IsTransientRedisErr classifies a Redis error as retryable (so the caller backs off and retries) or fatal
(bubble up). Retryable = sentinel brown-outs (LOADING, NOREPLICAS, CLUSTERDOWN), network errors, and
notably OOM (maxmemory cap → treat as backpressure, pause ingest, alert). This one predicate turned 2,599
production crashes in 9 days into a retry-with-backoff — the difference between a crashloop and a pod that rides out a
Redis hiccup.
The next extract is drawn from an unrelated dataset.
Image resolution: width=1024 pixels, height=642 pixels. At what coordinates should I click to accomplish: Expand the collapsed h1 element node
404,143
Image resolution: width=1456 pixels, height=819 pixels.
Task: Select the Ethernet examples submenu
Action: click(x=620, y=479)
It's L8's "fail loud, don't corrupt" with a crucial refinement: distinguish a transient blip from a real
fault before you decide to die.
CacheBlockCursor writes cursor:{chain}:committed to Redis after the Neo4j tx (which holds the
authoritative cursor) commits. So the Redis cursor is a fast, rebuildable mirror of a source-of-truth that lives in
the graph — exactly L8's "Redis is a projection." If it's lost, it's re-derived from Memgraph on startup.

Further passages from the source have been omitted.